◆ **Exercise brief**:
Turn the items into a numbered list, one line per entry, skipping blank lines.

◆ **Dataset records**:
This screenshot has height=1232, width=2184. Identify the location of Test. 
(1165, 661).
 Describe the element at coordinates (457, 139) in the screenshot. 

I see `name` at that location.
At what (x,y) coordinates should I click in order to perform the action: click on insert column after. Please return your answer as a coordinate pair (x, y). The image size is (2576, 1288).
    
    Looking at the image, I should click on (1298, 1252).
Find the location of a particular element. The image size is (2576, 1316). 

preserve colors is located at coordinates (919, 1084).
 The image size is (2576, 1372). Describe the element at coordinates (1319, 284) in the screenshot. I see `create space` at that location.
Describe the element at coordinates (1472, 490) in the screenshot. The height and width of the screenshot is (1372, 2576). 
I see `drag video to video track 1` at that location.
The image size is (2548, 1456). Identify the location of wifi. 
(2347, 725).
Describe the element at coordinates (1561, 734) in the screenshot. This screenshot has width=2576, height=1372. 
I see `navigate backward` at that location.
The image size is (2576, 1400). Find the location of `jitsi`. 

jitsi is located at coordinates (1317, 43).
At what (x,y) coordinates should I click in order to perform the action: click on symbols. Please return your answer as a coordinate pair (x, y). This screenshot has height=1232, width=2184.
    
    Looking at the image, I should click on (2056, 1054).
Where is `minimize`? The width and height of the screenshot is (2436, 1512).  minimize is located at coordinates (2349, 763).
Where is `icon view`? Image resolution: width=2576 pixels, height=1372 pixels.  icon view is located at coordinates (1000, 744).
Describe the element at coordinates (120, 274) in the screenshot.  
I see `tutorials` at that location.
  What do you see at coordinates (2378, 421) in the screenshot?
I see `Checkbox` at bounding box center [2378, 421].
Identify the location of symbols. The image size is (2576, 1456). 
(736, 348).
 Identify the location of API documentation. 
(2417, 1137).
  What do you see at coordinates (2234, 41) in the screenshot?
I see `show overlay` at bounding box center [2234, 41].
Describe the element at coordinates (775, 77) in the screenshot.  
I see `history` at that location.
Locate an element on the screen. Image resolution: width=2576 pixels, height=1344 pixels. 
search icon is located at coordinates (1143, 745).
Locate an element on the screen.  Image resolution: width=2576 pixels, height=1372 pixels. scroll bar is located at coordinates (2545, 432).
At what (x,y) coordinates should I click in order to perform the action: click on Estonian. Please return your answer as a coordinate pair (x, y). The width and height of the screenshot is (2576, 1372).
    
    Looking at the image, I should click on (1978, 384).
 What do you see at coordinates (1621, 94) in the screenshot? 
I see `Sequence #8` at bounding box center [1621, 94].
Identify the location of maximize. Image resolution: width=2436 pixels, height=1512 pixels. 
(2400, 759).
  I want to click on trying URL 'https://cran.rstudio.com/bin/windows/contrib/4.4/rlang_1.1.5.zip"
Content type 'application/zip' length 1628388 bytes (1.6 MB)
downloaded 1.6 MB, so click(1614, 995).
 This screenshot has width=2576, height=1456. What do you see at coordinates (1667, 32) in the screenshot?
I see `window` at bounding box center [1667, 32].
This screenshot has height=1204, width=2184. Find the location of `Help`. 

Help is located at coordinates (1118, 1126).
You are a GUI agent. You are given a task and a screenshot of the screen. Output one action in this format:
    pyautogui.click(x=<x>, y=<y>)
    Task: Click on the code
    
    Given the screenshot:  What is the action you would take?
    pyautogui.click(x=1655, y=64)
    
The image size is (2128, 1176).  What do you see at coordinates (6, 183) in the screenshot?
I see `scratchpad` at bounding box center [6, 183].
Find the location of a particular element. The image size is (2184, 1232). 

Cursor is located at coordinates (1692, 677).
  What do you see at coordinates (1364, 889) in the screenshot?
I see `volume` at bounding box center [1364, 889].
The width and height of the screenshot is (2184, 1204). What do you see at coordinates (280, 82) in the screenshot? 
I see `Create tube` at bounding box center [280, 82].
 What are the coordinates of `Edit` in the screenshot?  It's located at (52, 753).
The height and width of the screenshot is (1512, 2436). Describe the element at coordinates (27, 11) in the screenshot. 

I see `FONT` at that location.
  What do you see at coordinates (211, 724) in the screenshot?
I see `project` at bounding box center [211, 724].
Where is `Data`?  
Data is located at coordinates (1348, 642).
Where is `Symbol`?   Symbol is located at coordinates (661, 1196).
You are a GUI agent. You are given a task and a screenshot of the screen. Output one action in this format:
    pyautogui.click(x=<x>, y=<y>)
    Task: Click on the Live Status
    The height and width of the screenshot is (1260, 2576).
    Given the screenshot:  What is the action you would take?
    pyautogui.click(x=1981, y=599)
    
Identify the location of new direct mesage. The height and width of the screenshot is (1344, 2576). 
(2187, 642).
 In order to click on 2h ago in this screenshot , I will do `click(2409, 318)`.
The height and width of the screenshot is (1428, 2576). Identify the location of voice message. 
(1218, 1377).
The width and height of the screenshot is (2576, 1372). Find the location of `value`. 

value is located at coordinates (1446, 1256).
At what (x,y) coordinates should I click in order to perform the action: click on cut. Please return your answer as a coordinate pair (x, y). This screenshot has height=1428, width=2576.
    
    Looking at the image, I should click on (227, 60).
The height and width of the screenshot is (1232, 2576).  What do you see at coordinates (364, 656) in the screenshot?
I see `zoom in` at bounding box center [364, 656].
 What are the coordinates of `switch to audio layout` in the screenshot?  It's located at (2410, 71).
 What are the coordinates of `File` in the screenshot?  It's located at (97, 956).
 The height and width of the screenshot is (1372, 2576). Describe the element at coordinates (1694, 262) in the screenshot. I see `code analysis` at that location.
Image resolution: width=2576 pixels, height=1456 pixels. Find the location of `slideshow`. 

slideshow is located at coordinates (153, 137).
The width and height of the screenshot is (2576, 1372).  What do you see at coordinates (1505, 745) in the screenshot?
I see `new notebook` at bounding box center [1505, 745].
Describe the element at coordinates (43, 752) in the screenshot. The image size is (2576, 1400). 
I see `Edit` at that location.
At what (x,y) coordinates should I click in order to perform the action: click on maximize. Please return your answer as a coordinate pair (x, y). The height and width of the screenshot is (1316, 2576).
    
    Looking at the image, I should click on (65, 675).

◆ **Solution to the exercise**:
1. This screenshot has height=1232, width=2184. Identify the location of Test. 
2. (1165, 661).
3.  Describe the element at coordinates (457, 139) in the screenshot. 
4. I see `name` at that location.
5. At what (x,y) coordinates should I click in order to perform the action: click on insert column after. Please return your answer as a coordinate pair (x, y). The image size is (2576, 1288).
6.     Looking at the image, I should click on (1298, 1252).
7. Find the location of a particular element. The image size is (2576, 1316). 
8. preserve colors is located at coordinates (919, 1084).
9.  The image size is (2576, 1372). Describe the element at coordinates (1319, 284) in the screenshot. I see `create space` at that location.
10. Describe the element at coordinates (1472, 490) in the screenshot. The height and width of the screenshot is (1372, 2576). 
11. I see `drag video to video track 1` at that location.
12. The image size is (2548, 1456). Identify the location of wifi. 
13. (2347, 725).
14. Describe the element at coordinates (1561, 734) in the screenshot. This screenshot has width=2576, height=1372. 
15. I see `navigate backward` at that location.
16. The image size is (2576, 1400). Find the location of `jitsi`. 
17. jitsi is located at coordinates (1317, 43).
18. At what (x,y) coordinates should I click in order to perform the action: click on symbols. Please return your answer as a coordinate pair (x, y). This screenshot has height=1232, width=2184.
19.     Looking at the image, I should click on (2056, 1054).
20. Where is `minimize`? The width and height of the screenshot is (2436, 1512).  minimize is located at coordinates (2349, 763).
21. Where is `icon view`? Image resolution: width=2576 pixels, height=1372 pixels.  icon view is located at coordinates (1000, 744).
22. Describe the element at coordinates (120, 274) in the screenshot.  
23. I see `tutorials` at that location.
24.   What do you see at coordinates (2378, 421) in the screenshot?
25. I see `Checkbox` at bounding box center [2378, 421].
26. Identify the location of symbols. The image size is (2576, 1456). 
27. (736, 348).
28.  Identify the location of API documentation. 
29. (2417, 1137).
30.   What do you see at coordinates (2234, 41) in the screenshot?
31. I see `show overlay` at bounding box center [2234, 41].
32. Describe the element at coordinates (775, 77) in the screenshot.  
33. I see `history` at that location.
34. Locate an element on the screen. Image resolution: width=2576 pixels, height=1344 pixels. 
35. search icon is located at coordinates (1143, 745).
36. Locate an element on the screen.  Image resolution: width=2576 pixels, height=1372 pixels. scroll bar is located at coordinates (2545, 432).
37. At what (x,y) coordinates should I click in order to perform the action: click on Estonian. Please return your answer as a coordinate pair (x, y). The width and height of the screenshot is (2576, 1372).
38.     Looking at the image, I should click on (1978, 384).
39.  What do you see at coordinates (1621, 94) in the screenshot? 
40. I see `Sequence #8` at bounding box center [1621, 94].
41. Identify the location of maximize. Image resolution: width=2436 pixels, height=1512 pixels. 
42. (2400, 759).
43.   I want to click on trying URL 'https://cran.rstudio.com/bin/windows/contrib/4.4/rlang_1.1.5.zip"
44. Content type 'application/zip' length 1628388 bytes (1.6 MB)
45. downloaded 1.6 MB, so click(1614, 995).
46.  This screenshot has width=2576, height=1456. What do you see at coordinates (1667, 32) in the screenshot?
47. I see `window` at bounding box center [1667, 32].
48. This screenshot has height=1204, width=2184. Find the location of `Help`. 
49. Help is located at coordinates (1118, 1126).
50. You are a GUI agent. You are given a task and a screenshot of the screen. Output one action in this format:
51.     pyautogui.click(x=<x>, y=<y>)
52.     Task: Click on the code
53.     Given the screenshot:  What is the action you would take?
54.     pyautogui.click(x=1655, y=64)
55. The image size is (2128, 1176).  What do you see at coordinates (6, 183) in the screenshot?
56. I see `scratchpad` at bounding box center [6, 183].
57. Find the location of a particular element. The image size is (2184, 1232). 
58. Cursor is located at coordinates (1692, 677).
59.   What do you see at coordinates (1364, 889) in the screenshot?
60. I see `volume` at bounding box center [1364, 889].
61. The width and height of the screenshot is (2184, 1204). What do you see at coordinates (280, 82) in the screenshot? 
62. I see `Create tube` at bounding box center [280, 82].
63.  What are the coordinates of `Edit` in the screenshot?  It's located at (52, 753).
64. The height and width of the screenshot is (1512, 2436). Describe the element at coordinates (27, 11) in the screenshot. 
65. I see `FONT` at that location.
66.   What do you see at coordinates (211, 724) in the screenshot?
67. I see `project` at bounding box center [211, 724].
68. Where is `Data`?  
69. Data is located at coordinates (1348, 642).
70. Where is `Symbol`?   Symbol is located at coordinates (661, 1196).
71. You are a GUI agent. You are given a task and a screenshot of the screen. Output one action in this format:
72.     pyautogui.click(x=<x>, y=<y>)
73.     Task: Click on the Live Status
74.     The height and width of the screenshot is (1260, 2576).
75.     Given the screenshot:  What is the action you would take?
76.     pyautogui.click(x=1981, y=599)
77. Identify the location of new direct mesage. The height and width of the screenshot is (1344, 2576). 
78. (2187, 642).
79.  In order to click on 2h ago in this screenshot , I will do `click(2409, 318)`.
80. The height and width of the screenshot is (1428, 2576). Identify the location of voice message. 
81. (1218, 1377).
82. The width and height of the screenshot is (2576, 1372). Find the location of `value`. 
83. value is located at coordinates (1446, 1256).
84. At what (x,y) coordinates should I click in order to perform the action: click on cut. Please return your answer as a coordinate pair (x, y). This screenshot has height=1428, width=2576.
85.     Looking at the image, I should click on (227, 60).
86. The height and width of the screenshot is (1232, 2576).  What do you see at coordinates (364, 656) in the screenshot?
87. I see `zoom in` at bounding box center [364, 656].
88.  What are the coordinates of `switch to audio layout` in the screenshot?  It's located at (2410, 71).
89.  What are the coordinates of `File` in the screenshot?  It's located at (97, 956).
90.  The height and width of the screenshot is (1372, 2576). Describe the element at coordinates (1694, 262) in the screenshot. I see `code analysis` at that location.
91. Image resolution: width=2576 pixels, height=1456 pixels. Find the location of `slideshow`. 
92. slideshow is located at coordinates (153, 137).
93. The width and height of the screenshot is (2576, 1372).  What do you see at coordinates (1505, 745) in the screenshot?
94. I see `new notebook` at bounding box center [1505, 745].
95. Describe the element at coordinates (43, 752) in the screenshot. The image size is (2576, 1400). 
96. I see `Edit` at that location.
97. At what (x,y) coordinates should I click in order to perform the action: click on maximize. Please return your answer as a coordinate pair (x, y). The height and width of the screenshot is (1316, 2576).
98.     Looking at the image, I should click on (65, 675).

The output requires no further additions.